UPDATED 3:45 PM PT – Friday, March 19, 2021
The issue of pre-trial publicity in the high-profile case of former Minneapolis Police Officer Derek Chauvin was shot down in court. The judge presiding over the trial denied the request to delay or change the venue.
On Friday, Hennepin County Judge Peter Cahill made the ruling. It came after Chauvin’s defense team claimed the city’s $27 million settlement with the family of George Floyd tainted the jury’s impartiality and chance for a fair trial. However, Cahill said that he didn’t think there was any place in the state of Minnesota that hadn’t been subjected to “extreme amounts of publicity on this case.”
Half the jurors were already chosen when the city of Minneapolis unanimously approved the payout to Floyd’s family. The judge called the timing of the settlement unfortunate.
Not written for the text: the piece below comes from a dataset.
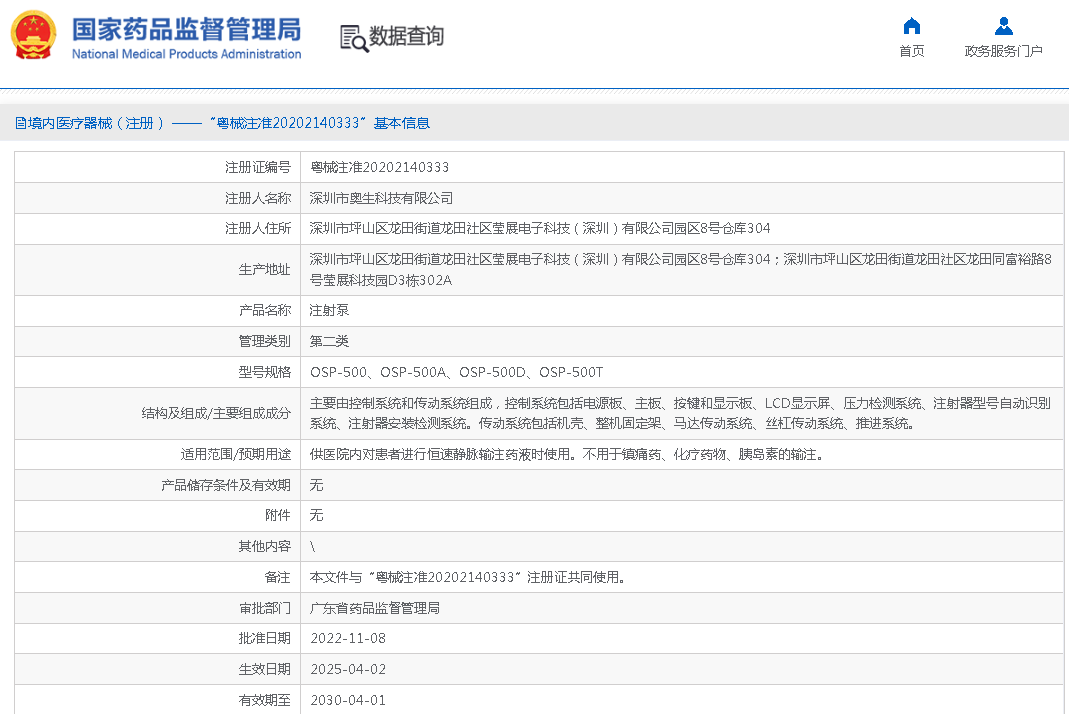Click the expiry date 2030-04-01
This screenshot has width=1069, height=714.
(x=347, y=700)
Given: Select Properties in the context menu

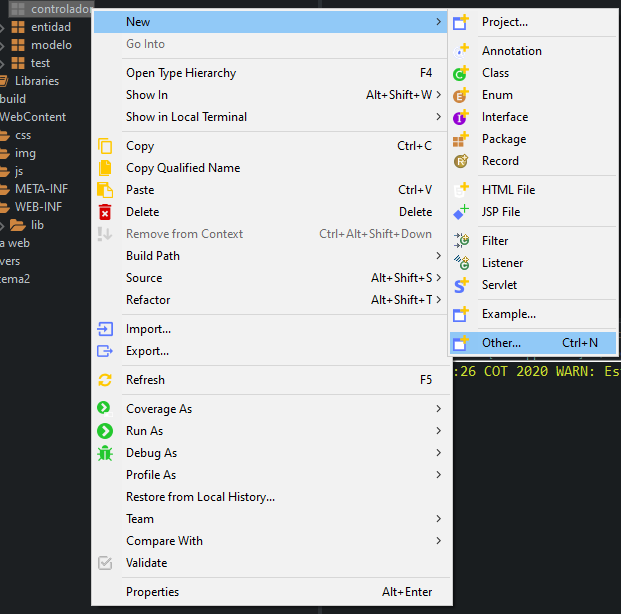Looking at the screenshot, I should pos(152,592).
Chauvin lawyer: It was highly prejudicial for the city to hold a press conference in the exact middle of jury selection and award $27M to George Floyd’s family
— Jack Posobiec (@JackPosobiec) March 15, 2021
The record payout was announced in a press conference with the Floyd family, civil rights attorney Ben Crump and the mayor of Minneapolis.
— Angenette Levy (@Angenette5) March 12, 2021
In a separate ruling and in another blow to the defense, the judge said only some video from George Floyd’s arrest back in 2019 could be used as evidence if it relates to his fatal 2020 arrest.
BREAKING: Judge Cahill to allow portion of 2019 arrest where an officer approaches the car where #GeorgeFloyd is placed in handcuffs after being approached by police at gunpoint. Floyd ingested pills in that instance as he did on May 25, 2020 #DerekChauvinTrial @LawCrimeNetwork
— Angenette Levy (@Angenette5) March 19, 2021
“The only thing that is relevant — again, we have to keep in mind for the cause of death, any other purpose for which this is offered is not relevant and is unduly prejudicial and outweighs the probative value,” Judge Cahill stated. “But as to the point of cause of death and medical condition, May 6 is relevant.”
The judge also acknowledged there were several “remarkable” similarities between the two incidents. Chauvin’s defense requested the footage be entered as evidence as it reportedly shows Floyd swallowing drugs while struggling with police just one year before his fatal arrest.
Chauvin’s lawyers argued the video was fair game and ultimately the jury will decide how to interpret it.
“If I’m making the inference that Mr. Floyd was resisting arrest in the course or he was exaggerating his condition or he was actually experiencing a medical condition that went unrecognized by police officers,” defense attorney Eric Nelson noted. “The state can theoretically bring in evidence that says, ‘hey here is an alternative explanation for that.’”
Meanwhile, the jury of 12 is now complete with six white, four black and two multiracial jurors. The last two jurors chosen will serve as alternates.
Opening statements are set for March 29.